[Excerpts from a dataset]
· · ·

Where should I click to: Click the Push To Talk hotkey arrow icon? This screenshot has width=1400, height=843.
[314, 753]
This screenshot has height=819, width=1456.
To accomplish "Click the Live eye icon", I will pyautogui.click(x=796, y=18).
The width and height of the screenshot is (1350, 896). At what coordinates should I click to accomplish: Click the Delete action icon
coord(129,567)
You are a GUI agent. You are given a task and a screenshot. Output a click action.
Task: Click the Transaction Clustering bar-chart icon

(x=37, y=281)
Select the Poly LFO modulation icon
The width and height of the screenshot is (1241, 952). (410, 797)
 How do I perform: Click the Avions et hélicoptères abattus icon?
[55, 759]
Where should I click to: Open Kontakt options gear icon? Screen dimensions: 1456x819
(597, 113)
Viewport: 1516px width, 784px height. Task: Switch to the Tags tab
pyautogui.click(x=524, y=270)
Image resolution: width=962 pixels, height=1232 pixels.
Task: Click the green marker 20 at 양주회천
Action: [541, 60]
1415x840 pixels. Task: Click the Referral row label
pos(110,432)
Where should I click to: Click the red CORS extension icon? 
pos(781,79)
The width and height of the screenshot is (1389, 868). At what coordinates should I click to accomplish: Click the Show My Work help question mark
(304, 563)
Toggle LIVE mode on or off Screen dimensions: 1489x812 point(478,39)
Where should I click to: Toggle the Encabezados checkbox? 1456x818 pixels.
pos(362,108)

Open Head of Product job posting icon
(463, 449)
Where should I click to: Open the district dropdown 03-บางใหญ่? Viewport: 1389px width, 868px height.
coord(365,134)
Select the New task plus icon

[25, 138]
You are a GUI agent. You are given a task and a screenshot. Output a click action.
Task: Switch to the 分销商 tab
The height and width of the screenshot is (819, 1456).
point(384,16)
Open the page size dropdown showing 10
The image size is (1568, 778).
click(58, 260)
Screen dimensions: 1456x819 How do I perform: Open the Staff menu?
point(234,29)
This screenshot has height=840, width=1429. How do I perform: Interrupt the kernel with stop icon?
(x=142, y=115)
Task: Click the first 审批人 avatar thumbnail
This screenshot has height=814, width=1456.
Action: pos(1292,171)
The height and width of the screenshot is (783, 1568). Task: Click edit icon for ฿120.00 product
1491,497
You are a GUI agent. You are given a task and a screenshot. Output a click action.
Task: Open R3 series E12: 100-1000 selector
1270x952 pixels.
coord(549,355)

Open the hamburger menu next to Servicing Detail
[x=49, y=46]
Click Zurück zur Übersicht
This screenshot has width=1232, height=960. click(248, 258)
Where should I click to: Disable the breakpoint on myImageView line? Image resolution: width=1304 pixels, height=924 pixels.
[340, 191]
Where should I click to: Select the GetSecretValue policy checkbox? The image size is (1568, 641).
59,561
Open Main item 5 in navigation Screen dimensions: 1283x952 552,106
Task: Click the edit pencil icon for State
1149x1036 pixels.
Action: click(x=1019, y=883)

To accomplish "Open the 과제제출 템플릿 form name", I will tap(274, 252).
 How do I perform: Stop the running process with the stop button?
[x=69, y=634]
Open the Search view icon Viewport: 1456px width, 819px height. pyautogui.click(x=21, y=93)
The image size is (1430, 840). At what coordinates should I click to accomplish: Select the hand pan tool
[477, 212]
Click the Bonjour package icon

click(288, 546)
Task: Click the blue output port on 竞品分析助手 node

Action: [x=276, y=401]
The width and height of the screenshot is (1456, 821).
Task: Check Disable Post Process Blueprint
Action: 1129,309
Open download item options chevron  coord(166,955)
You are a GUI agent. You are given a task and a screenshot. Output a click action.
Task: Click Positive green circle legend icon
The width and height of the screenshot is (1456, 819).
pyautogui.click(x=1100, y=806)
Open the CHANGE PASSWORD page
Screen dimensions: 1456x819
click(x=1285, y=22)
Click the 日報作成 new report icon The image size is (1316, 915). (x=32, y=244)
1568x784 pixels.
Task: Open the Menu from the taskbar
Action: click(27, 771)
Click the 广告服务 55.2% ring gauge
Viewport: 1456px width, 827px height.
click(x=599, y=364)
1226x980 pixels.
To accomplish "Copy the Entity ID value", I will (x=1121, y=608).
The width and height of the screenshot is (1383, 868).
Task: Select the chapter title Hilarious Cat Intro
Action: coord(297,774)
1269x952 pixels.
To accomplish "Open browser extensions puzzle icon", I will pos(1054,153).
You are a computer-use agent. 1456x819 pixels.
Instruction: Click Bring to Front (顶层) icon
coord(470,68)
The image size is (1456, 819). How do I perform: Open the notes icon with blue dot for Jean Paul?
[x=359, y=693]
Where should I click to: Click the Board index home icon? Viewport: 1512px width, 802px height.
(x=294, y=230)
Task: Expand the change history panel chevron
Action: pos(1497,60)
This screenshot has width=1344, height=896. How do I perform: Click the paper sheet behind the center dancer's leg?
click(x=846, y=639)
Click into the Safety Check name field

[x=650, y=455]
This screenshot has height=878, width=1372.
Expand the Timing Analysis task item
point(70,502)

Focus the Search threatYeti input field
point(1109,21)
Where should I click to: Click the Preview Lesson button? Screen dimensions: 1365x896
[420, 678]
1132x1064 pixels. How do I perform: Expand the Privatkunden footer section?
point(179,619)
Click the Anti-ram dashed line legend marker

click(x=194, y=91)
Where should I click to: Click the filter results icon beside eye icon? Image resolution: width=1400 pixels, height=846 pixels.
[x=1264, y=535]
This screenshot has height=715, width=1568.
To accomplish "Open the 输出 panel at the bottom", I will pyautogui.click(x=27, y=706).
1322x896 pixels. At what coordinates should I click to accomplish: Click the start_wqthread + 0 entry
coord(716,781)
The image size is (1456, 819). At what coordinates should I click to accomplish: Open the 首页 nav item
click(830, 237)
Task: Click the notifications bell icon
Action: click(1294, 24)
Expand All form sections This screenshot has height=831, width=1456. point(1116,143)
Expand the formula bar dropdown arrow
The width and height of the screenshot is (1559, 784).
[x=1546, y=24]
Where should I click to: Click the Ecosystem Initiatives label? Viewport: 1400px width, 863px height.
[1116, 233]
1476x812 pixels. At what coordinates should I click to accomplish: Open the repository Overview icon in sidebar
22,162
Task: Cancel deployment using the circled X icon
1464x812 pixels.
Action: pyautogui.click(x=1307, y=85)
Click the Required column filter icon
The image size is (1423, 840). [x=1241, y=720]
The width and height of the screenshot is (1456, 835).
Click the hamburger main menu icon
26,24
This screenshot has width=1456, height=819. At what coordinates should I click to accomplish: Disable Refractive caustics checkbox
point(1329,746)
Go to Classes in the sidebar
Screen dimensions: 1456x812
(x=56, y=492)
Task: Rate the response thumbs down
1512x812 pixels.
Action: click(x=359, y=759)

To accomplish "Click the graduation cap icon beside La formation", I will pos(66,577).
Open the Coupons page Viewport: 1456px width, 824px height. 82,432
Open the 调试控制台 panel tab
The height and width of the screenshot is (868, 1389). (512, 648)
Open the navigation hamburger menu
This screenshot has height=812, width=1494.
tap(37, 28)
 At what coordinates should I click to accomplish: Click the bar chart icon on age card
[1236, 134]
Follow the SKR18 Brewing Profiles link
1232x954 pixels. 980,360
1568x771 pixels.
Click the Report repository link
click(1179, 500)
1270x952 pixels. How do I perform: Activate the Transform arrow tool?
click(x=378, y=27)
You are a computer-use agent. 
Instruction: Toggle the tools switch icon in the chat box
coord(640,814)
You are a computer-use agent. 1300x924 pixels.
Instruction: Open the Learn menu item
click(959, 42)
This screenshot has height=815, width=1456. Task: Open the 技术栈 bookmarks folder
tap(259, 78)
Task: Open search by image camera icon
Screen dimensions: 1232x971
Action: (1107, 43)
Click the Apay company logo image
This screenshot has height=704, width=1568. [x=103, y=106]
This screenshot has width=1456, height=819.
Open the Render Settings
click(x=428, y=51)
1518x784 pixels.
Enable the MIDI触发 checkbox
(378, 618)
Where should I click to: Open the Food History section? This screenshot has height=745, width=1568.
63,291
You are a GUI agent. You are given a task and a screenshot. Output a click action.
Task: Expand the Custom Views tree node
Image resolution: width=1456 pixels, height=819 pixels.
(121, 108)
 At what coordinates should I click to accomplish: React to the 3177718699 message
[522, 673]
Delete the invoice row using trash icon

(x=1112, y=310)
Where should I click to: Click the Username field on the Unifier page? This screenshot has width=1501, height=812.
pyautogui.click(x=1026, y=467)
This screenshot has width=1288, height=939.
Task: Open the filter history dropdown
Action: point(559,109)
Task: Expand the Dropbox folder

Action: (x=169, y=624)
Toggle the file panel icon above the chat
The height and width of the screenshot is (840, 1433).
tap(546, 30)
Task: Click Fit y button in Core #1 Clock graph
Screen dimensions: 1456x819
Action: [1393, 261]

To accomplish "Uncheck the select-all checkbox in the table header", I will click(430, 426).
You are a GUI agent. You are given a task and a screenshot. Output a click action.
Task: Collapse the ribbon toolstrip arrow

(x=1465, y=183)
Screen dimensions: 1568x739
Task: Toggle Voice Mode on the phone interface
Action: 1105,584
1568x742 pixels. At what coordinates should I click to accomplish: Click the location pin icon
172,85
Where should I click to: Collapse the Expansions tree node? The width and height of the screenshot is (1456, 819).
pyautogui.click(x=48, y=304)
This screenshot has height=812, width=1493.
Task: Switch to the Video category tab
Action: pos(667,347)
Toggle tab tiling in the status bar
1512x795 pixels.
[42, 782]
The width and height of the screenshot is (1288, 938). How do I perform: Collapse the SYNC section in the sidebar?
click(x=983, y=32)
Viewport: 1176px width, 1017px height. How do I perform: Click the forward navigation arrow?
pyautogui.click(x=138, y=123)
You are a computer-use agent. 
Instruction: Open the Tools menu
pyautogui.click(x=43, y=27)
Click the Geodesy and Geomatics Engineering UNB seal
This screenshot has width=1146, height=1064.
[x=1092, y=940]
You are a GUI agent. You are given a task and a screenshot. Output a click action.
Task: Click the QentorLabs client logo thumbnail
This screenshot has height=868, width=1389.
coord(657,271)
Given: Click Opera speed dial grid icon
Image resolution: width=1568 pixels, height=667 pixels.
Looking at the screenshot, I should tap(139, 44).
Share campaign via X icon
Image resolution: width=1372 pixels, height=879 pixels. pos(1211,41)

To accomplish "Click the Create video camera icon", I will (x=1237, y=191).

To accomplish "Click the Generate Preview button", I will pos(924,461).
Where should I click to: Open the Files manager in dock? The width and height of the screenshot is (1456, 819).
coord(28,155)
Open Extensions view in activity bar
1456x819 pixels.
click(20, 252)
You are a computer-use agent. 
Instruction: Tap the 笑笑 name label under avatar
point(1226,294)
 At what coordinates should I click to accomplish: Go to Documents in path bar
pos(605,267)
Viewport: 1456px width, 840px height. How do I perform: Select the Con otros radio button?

· · ·

> _TO DO_
Scan the records above for the word "camera" and return every line where it occurs.

> _WRITTEN REPLY_
Task: Open search by image camera icon
To accomplish "Click the Create video camera icon", I will (x=1237, y=191).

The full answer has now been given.